**Data section:**
┄┄┄┄┄┄┄┄┄┄┄┄┄┄┄┄┄┄┄┄
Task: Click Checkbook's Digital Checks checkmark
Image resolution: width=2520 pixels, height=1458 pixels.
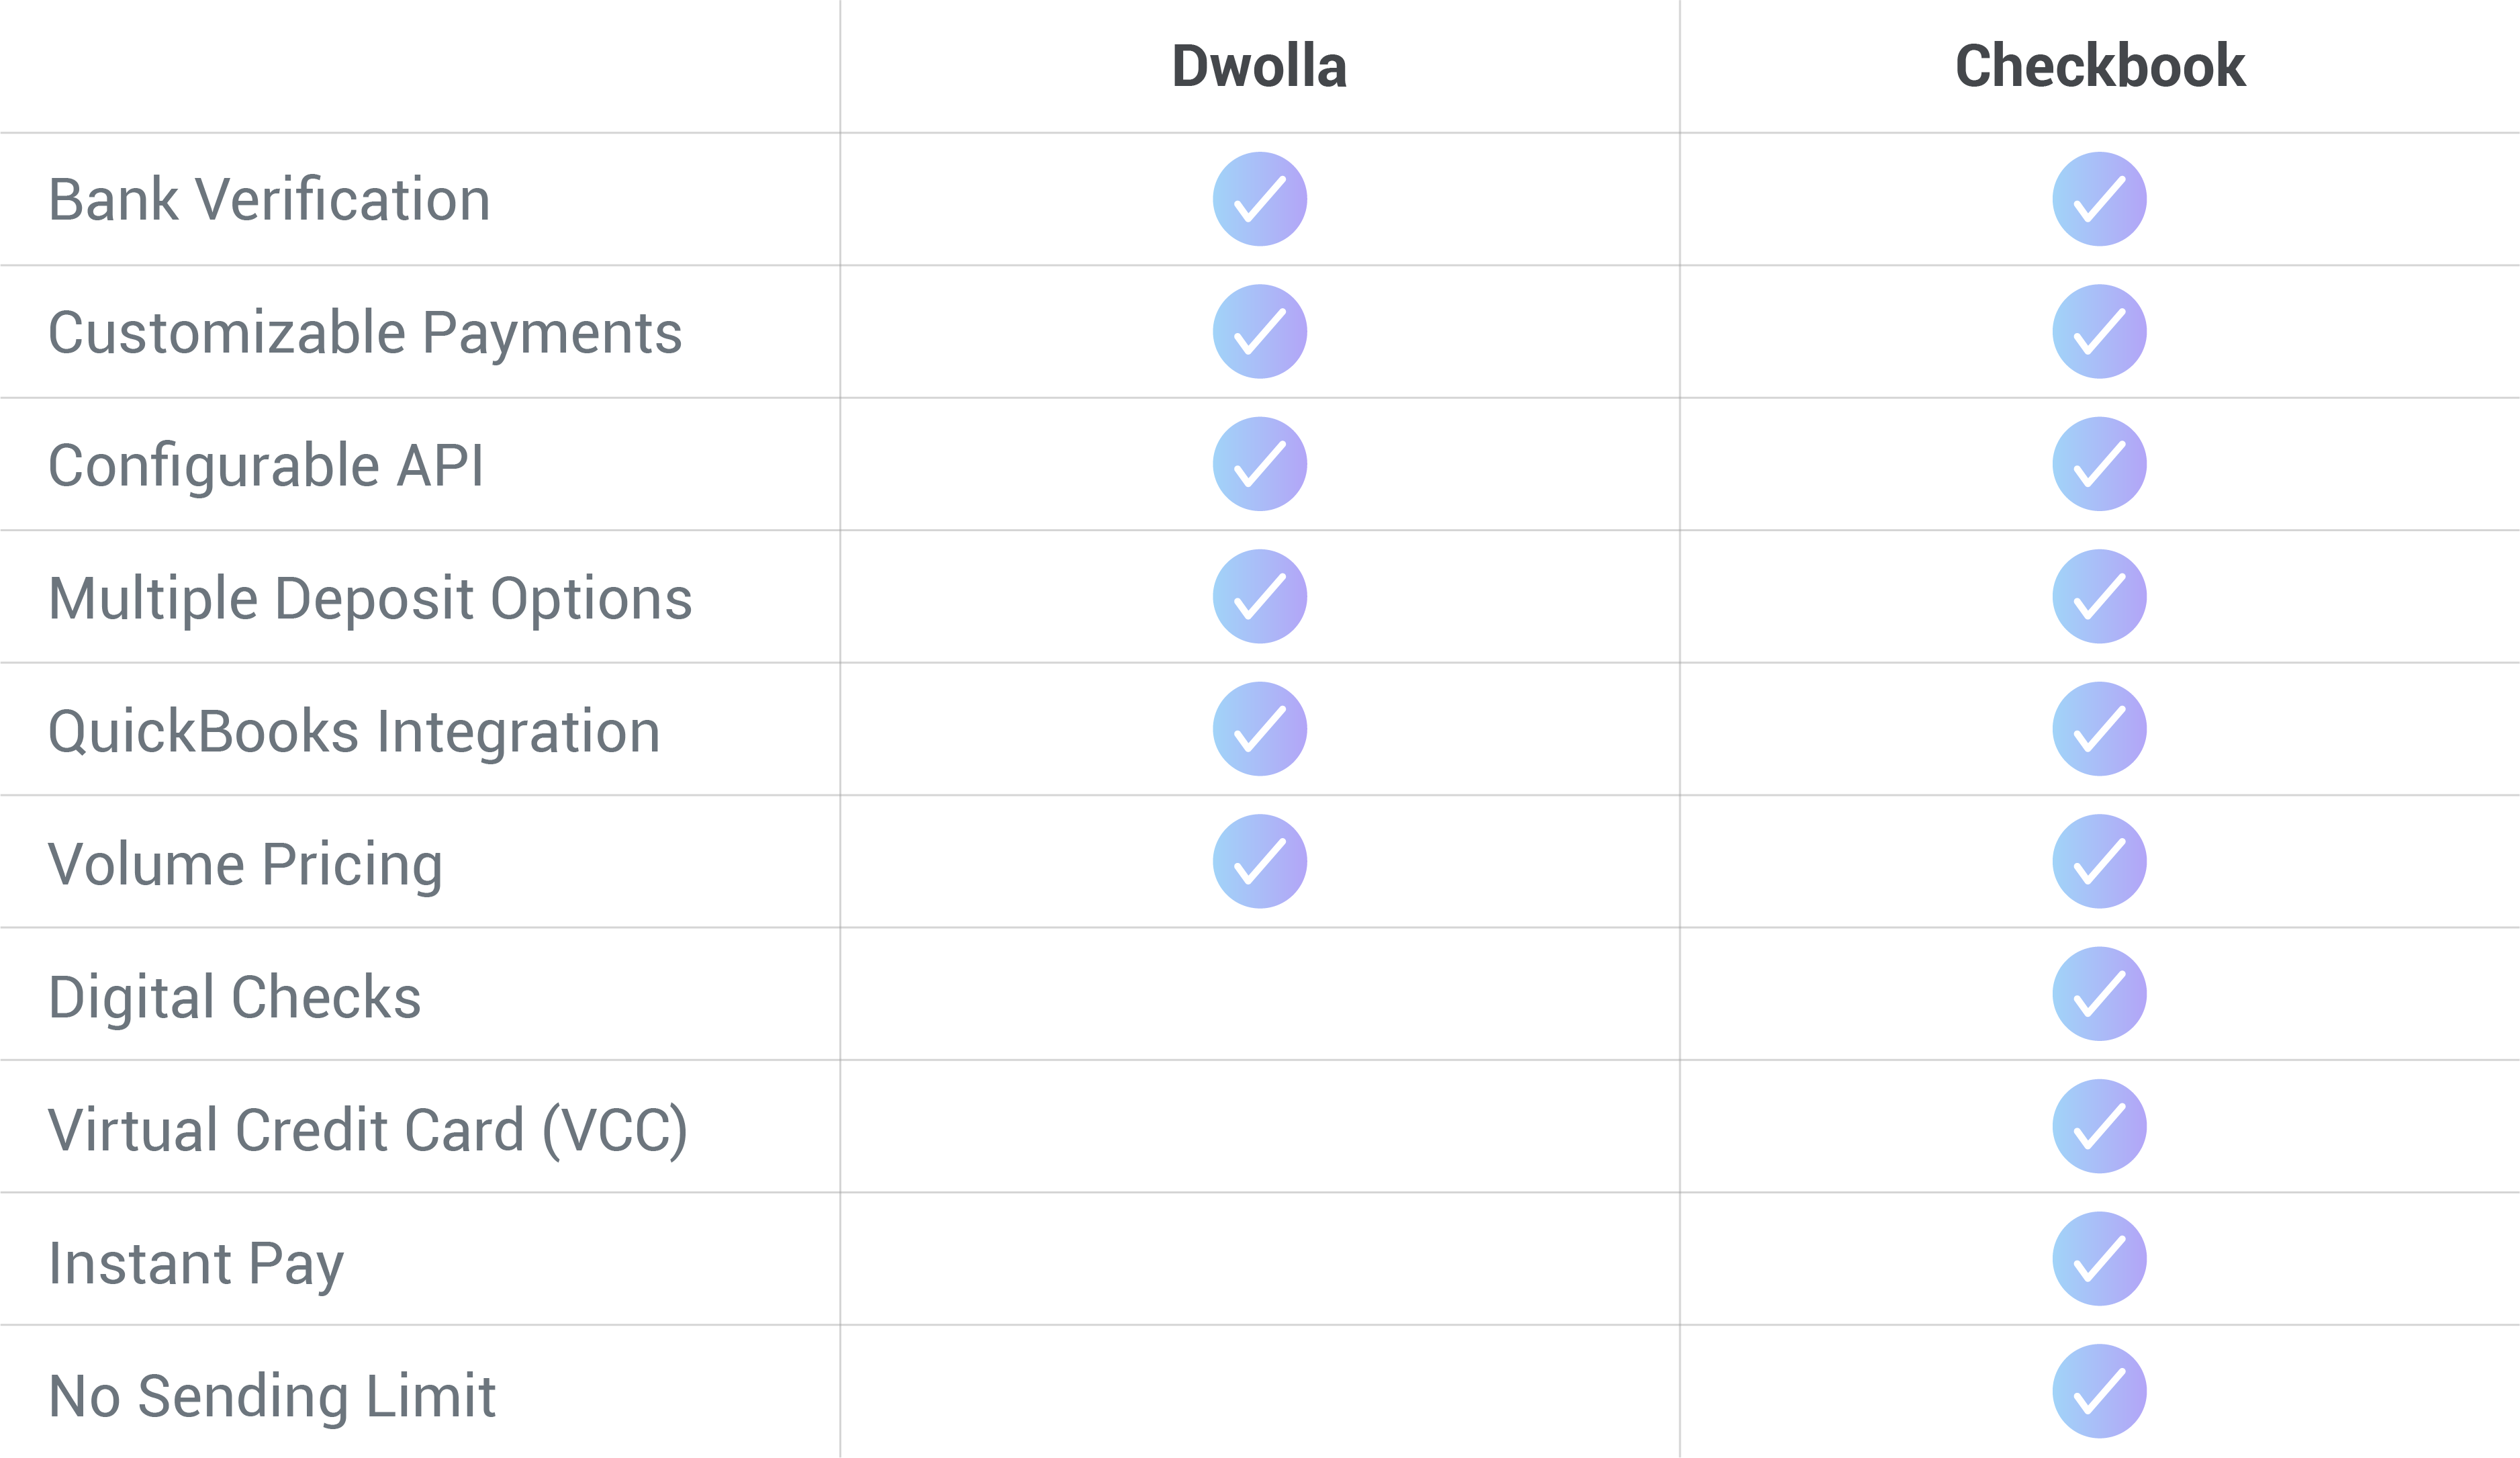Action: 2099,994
┄┄┄┄┄┄┄┄┄┄┄┄┄┄┄┄┄┄┄┄
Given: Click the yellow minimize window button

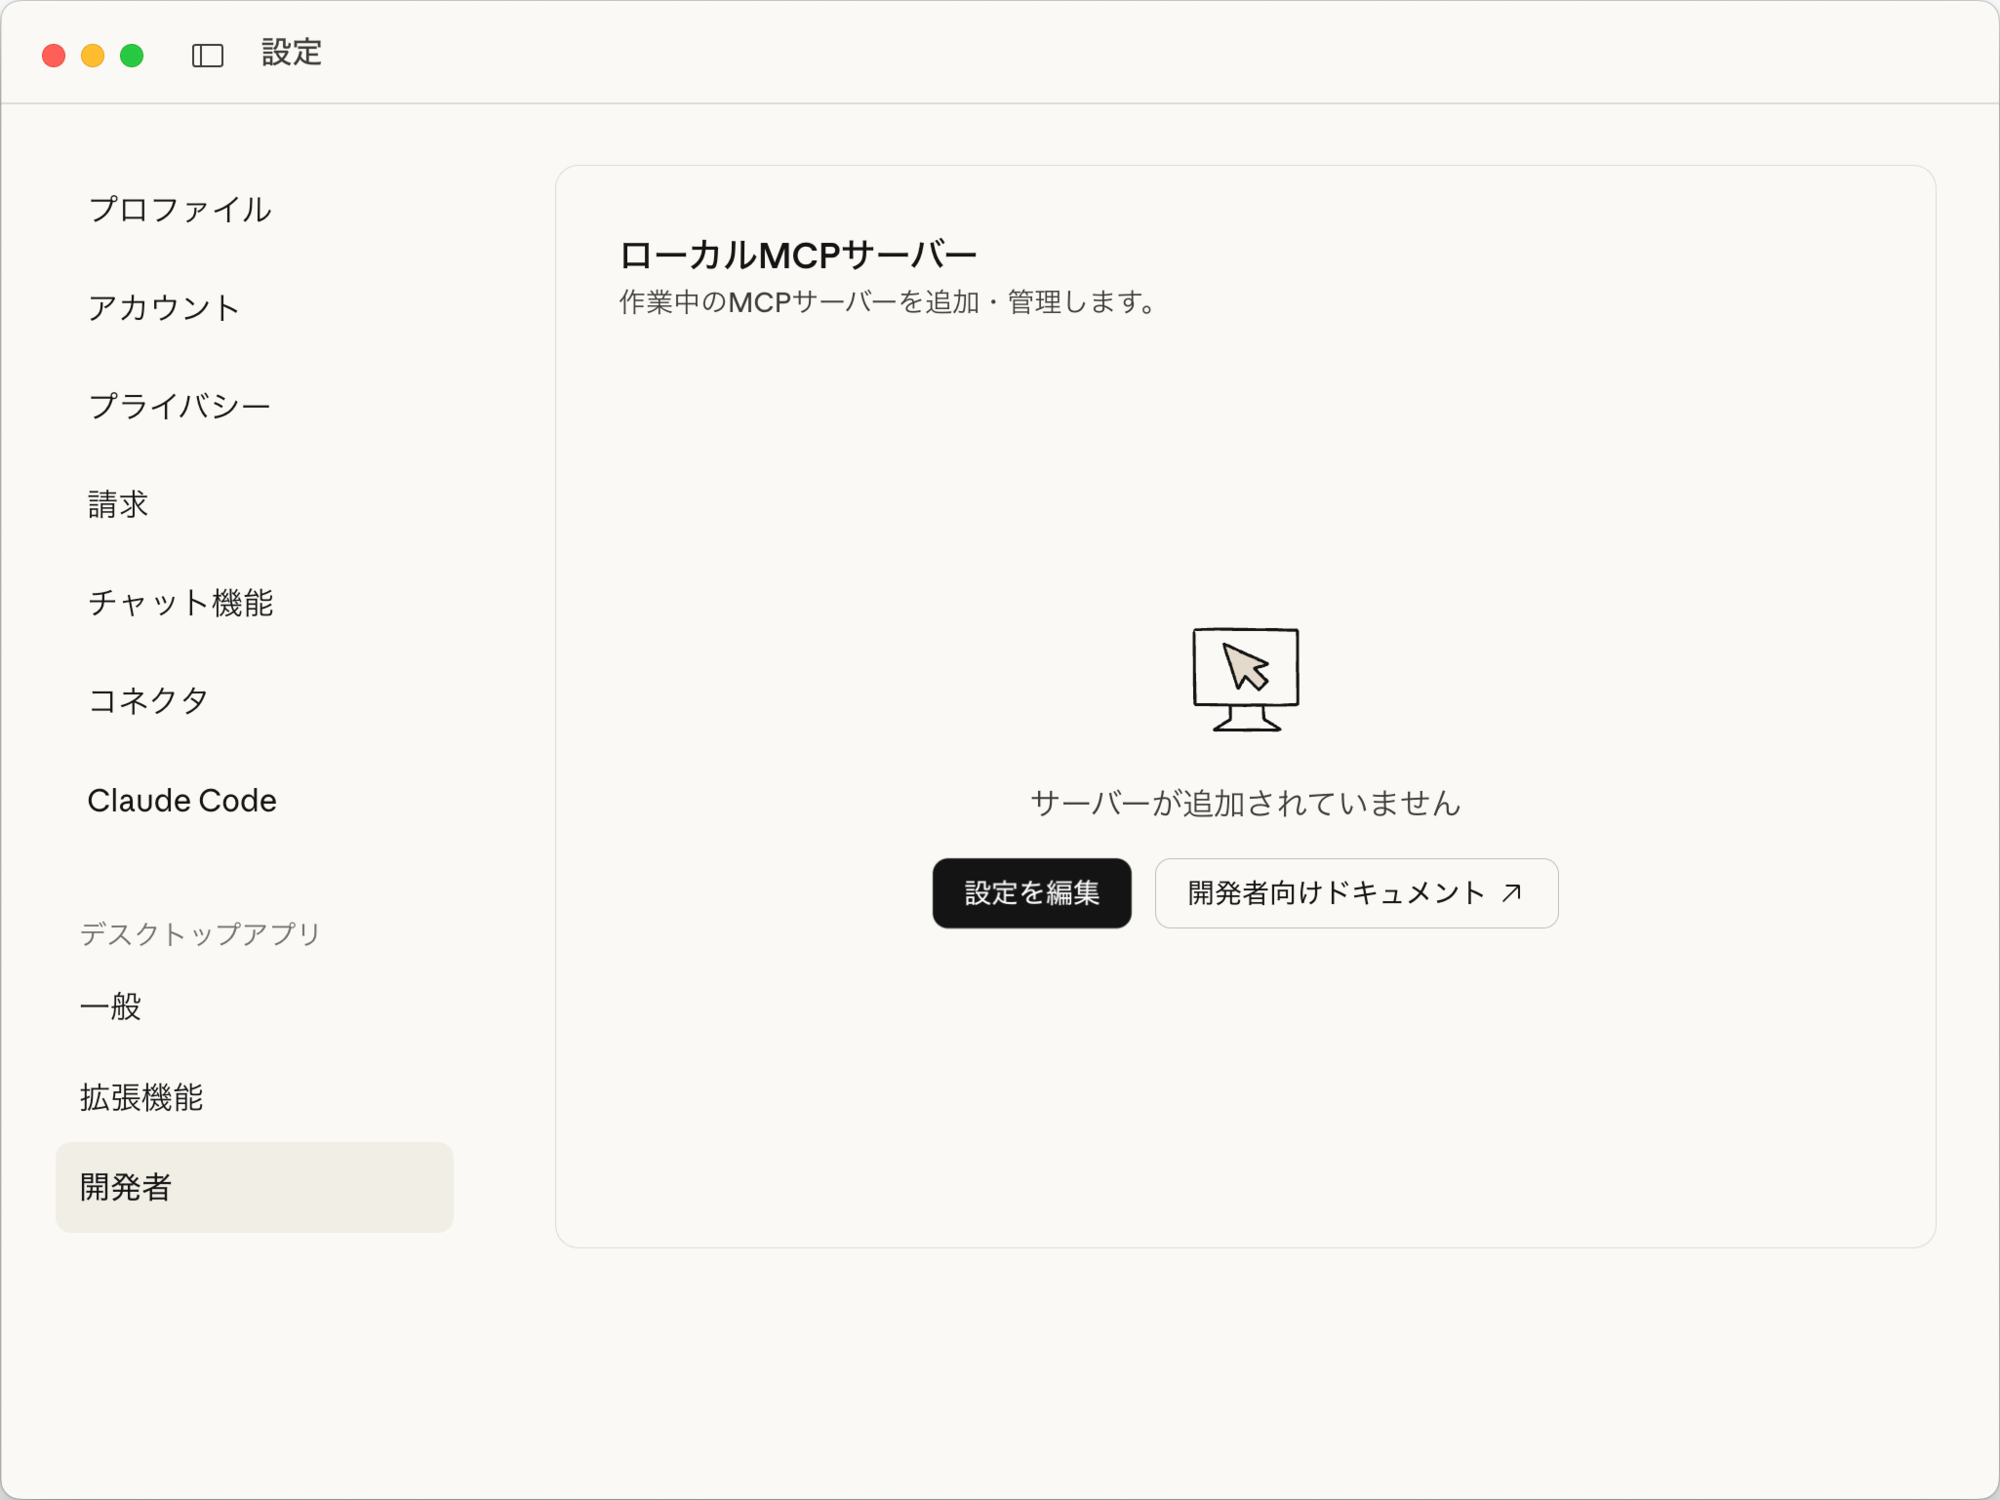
┄┄┄┄┄┄┄┄┄┄┄┄┄┄┄┄┄┄┄┄
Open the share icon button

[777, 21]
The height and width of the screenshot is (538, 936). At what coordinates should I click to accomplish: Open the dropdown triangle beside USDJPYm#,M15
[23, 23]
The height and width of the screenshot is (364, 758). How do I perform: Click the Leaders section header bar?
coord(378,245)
┄┄┄┄┄┄┄┄┄┄┄┄┄┄┄┄┄┄┄┄
**Direction:**
Identify each line of the data above that contains the word "Open", and copy those lines without alteration.

**Worked solution:**
Open the share icon button
The height and width of the screenshot is (538, 936). At what coordinates should I click to accomplish: Open the dropdown triangle beside USDJPYm#,M15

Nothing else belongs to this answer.